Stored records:

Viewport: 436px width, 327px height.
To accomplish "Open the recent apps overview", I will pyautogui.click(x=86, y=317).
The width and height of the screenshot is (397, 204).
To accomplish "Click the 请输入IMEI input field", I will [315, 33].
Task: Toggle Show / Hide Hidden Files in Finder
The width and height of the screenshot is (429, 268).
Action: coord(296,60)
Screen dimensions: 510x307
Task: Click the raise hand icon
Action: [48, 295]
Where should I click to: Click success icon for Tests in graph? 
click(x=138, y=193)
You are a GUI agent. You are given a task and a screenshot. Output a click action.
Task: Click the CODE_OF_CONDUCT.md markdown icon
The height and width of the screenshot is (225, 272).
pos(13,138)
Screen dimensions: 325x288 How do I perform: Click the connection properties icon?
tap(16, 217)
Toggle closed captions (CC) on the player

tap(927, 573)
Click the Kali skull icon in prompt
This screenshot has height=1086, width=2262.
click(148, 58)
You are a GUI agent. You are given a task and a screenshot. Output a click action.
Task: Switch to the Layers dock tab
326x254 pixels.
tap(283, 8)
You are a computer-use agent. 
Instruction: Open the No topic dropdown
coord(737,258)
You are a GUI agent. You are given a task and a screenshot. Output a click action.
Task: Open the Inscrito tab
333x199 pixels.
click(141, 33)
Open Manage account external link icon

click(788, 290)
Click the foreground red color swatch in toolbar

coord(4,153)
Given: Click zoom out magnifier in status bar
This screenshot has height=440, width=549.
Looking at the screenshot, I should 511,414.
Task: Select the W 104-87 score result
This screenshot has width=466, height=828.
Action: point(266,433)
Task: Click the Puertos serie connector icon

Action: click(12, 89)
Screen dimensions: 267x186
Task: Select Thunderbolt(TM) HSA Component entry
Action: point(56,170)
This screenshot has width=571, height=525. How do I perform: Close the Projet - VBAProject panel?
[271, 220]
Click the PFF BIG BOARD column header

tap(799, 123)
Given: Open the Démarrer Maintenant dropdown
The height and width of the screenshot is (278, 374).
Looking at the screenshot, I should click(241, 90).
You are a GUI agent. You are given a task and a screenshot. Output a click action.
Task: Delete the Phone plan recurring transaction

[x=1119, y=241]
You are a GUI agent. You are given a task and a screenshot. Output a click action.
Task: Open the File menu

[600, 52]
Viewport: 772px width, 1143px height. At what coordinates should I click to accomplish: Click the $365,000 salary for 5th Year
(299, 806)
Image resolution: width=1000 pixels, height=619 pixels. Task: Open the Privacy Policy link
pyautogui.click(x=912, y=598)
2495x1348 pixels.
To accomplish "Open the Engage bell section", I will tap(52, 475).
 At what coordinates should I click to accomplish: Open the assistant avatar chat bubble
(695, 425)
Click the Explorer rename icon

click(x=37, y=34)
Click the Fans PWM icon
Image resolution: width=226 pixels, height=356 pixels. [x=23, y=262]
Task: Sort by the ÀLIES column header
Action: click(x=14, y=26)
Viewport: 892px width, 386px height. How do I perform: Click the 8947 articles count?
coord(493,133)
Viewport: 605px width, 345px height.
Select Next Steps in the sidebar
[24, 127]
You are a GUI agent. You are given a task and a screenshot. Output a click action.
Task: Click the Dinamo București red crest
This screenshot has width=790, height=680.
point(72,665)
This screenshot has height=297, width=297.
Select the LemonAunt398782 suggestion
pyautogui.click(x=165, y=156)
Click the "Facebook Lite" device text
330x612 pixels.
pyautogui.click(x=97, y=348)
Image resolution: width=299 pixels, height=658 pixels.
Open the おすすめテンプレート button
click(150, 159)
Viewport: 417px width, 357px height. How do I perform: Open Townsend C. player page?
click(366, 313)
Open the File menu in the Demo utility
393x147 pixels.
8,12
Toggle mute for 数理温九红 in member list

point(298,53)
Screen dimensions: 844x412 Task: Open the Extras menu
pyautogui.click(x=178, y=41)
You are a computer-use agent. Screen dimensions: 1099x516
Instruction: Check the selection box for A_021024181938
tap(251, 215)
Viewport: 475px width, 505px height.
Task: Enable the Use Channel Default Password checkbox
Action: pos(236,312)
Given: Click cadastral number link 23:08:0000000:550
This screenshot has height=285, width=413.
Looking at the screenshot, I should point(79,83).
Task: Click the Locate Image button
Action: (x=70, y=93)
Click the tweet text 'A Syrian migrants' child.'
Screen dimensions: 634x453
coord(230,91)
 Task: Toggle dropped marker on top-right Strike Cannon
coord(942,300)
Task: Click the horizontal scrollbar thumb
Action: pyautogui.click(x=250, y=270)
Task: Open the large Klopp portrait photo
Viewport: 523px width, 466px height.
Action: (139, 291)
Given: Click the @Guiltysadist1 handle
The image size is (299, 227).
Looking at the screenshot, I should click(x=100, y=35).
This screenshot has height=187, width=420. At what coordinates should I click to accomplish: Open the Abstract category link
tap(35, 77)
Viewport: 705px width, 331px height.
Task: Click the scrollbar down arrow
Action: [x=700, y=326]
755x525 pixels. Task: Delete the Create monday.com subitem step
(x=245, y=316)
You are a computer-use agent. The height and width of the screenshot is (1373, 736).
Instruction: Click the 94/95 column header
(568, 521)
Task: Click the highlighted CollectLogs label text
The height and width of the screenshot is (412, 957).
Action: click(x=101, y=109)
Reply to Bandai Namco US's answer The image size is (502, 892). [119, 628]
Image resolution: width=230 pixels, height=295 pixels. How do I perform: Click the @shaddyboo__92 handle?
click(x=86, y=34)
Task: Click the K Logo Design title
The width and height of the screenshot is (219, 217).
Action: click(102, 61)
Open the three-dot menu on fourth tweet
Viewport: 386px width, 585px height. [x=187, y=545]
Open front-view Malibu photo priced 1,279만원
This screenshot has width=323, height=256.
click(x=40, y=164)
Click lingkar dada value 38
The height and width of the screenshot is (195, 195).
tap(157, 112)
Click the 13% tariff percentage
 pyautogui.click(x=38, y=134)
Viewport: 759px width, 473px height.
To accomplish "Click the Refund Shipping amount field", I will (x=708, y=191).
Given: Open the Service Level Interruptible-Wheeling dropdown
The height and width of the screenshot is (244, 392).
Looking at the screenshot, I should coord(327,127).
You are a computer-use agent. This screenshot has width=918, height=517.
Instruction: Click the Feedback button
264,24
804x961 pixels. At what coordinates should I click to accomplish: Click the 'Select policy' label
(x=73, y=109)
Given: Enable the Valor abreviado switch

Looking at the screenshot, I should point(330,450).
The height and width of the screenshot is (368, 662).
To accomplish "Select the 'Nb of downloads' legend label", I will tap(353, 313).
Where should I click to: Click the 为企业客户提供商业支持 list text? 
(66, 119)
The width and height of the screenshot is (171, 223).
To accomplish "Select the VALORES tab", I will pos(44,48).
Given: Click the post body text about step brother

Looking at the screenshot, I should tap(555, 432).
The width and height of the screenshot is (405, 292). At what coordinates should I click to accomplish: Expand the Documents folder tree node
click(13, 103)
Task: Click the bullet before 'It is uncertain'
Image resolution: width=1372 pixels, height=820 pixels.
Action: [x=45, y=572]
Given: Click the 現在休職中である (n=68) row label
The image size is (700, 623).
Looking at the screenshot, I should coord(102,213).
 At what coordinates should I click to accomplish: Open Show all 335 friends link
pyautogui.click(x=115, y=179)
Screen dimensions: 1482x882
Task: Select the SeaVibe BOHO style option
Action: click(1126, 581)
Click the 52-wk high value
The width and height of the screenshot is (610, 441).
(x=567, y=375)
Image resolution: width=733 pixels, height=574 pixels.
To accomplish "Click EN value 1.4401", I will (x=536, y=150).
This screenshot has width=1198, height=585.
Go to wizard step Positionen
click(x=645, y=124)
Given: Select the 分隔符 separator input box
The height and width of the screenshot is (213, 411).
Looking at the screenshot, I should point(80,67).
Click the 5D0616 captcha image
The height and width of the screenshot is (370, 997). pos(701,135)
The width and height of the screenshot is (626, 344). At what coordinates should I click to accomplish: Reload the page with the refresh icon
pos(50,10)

__Task goal__. Above are the entries. Copy exactly the part that opens with the line containing "The width and height of the screenshot is (429, 268)." and closes with the line containing "Task: Open the Inscrito tab", and no more.

__Output of the exercise__.
The width and height of the screenshot is (429, 268).
Action: coord(296,60)
Screen dimensions: 510x307
Task: Click the raise hand icon
Action: [48, 295]
Where should I click to: Click success icon for Tests in graph? 
click(x=138, y=193)
You are a GUI agent. You are given a task and a screenshot. Output a click action.
Task: Click the CODE_OF_CONDUCT.md markdown icon
The height and width of the screenshot is (225, 272).
pos(13,138)
Screen dimensions: 325x288 How do I perform: Click the connection properties icon?
tap(16, 217)
Toggle closed captions (CC) on the player

tap(927, 573)
Click the Kali skull icon in prompt
This screenshot has height=1086, width=2262.
click(148, 58)
You are a GUI agent. You are given a task and a screenshot. Output a click action.
Task: Switch to the Layers dock tab
326x254 pixels.
tap(283, 8)
You are a computer-use agent. 
Instruction: Open the No topic dropdown
coord(737,258)
You are a GUI agent. You are given a task and a screenshot. Output a click action.
Task: Open the Inscrito tab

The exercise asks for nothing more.